L’avis de... Antoine Gourévitch, responsable du centre d'expertise Système d'information au Boston Consulting Group à Paris

« Les informaticiens sont au plus près des opérationnels »

le 20/10/2011 L'AGEFI Hebdo

Comment les systèmes d’information viennent-ils répondre aux besoins du front-office ?

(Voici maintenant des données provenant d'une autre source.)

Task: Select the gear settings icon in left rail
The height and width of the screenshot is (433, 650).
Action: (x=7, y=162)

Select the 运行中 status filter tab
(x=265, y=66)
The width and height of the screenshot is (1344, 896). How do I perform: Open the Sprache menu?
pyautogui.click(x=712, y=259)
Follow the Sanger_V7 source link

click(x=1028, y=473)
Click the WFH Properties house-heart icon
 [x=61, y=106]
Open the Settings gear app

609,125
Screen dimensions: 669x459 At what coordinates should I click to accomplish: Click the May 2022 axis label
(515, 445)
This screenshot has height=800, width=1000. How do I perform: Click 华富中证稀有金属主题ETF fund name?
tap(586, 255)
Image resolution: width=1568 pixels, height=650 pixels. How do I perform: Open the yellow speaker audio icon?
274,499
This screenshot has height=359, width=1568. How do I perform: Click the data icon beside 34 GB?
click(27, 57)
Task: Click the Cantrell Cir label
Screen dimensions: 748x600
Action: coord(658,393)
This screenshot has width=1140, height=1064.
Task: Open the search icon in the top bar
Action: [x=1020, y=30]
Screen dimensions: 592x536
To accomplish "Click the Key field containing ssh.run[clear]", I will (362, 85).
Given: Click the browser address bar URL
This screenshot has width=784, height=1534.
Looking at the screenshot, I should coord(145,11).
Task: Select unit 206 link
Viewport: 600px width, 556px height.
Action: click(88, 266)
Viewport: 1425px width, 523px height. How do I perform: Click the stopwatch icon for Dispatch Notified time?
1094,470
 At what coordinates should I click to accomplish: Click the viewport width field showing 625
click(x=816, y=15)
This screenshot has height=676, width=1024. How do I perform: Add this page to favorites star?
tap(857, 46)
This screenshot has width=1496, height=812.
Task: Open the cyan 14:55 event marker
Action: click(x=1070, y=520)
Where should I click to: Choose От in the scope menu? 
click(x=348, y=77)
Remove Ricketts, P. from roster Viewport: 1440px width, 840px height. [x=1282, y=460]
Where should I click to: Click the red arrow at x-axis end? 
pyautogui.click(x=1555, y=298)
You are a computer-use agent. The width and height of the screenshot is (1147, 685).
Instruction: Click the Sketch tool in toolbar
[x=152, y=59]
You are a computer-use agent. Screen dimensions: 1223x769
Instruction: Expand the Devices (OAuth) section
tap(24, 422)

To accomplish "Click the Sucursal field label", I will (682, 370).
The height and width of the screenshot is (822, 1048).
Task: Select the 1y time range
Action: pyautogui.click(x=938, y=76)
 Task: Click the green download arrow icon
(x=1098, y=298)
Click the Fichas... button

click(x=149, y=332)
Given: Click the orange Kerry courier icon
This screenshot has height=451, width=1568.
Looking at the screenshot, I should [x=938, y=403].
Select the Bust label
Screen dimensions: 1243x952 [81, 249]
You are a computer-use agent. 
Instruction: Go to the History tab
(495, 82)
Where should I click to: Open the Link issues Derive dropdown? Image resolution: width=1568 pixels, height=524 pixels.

Depuis une vingtaine d’années, les systèmes d’information ont pris une place grandissante dans les salles de marché. Au départ, un informaticien était au service d’un trader, dans une relation de fournisseur à client. Progressivement, les systèmes se sont complexifiés et les équipes se sont professionnalisées. Deux modèles existent à présent : un modèle industriel dans lequel les rôles de la maîtrise d’ouvrage et de la maîtrise d’œuvre sont bien délimités, les données et les accès centralisés, des prestataires externes mis à contribution ; et un modèle « agile », dans lequel les équipes informatiques sont au plus près des opérationnels et construisent des solutions sur mesure. En réalité, de nombreuses banques développent le « multi-mode », passant d’un modèle à l’autre en fonction des cas.

Comment mesurer et optimiser les délais et la qualité des interventions ?

La gestion de la charge est essentielle. En début d’année, les grands projets de refonte sont définis, et des budgets sont alloués à chaque trader. En général, plus l’application est mûre, moins les besoins en maintenance sont importants. En termes de ressources, les opérationnels du front-office sont de plus en plus évalués sur ce que les évolutions qu’ils demandent rapporteront à l’activité du service. Concernant la qualité, certaines banques mesurent de manière très fine l’origine des dysfonctionnements détectés : sont-ils liés aux codes, aux serveurs, aux réseaux...

Les opérationnels et les informaticiens se comprennent-ils facilement ? Quelles sont les bonnes pratiques ?

Les relations entre traders et informaticiens sont plutôt matures. Les traders sont certes des clients exigeants mais ils disposent souvent de très bonnes connaissances de leurs systèmes. Cela facilite la compréhension mutuelle. L’enjeu pour les systèmes d’information est de bien comprendre les fonctions qui peuvent être partagées entre desks ou entre lignes de métiers, pour éviter de les développer plusieurs fois. Cette démarche permet également de réduire le risque opérationnel, de mieux contrôler les systèmes et de profiter d’une architecture plus fluide. Depuis 2008, des progrès notables ont ainsi été réalisés. Quant au directeur des systèmes d’information, il doit être capable d’arbitrer entre les projets, en expliquant ses choix en transparence. L’ensemble des applications constitue un patrimoine qu’il doit gérer de manière optimale.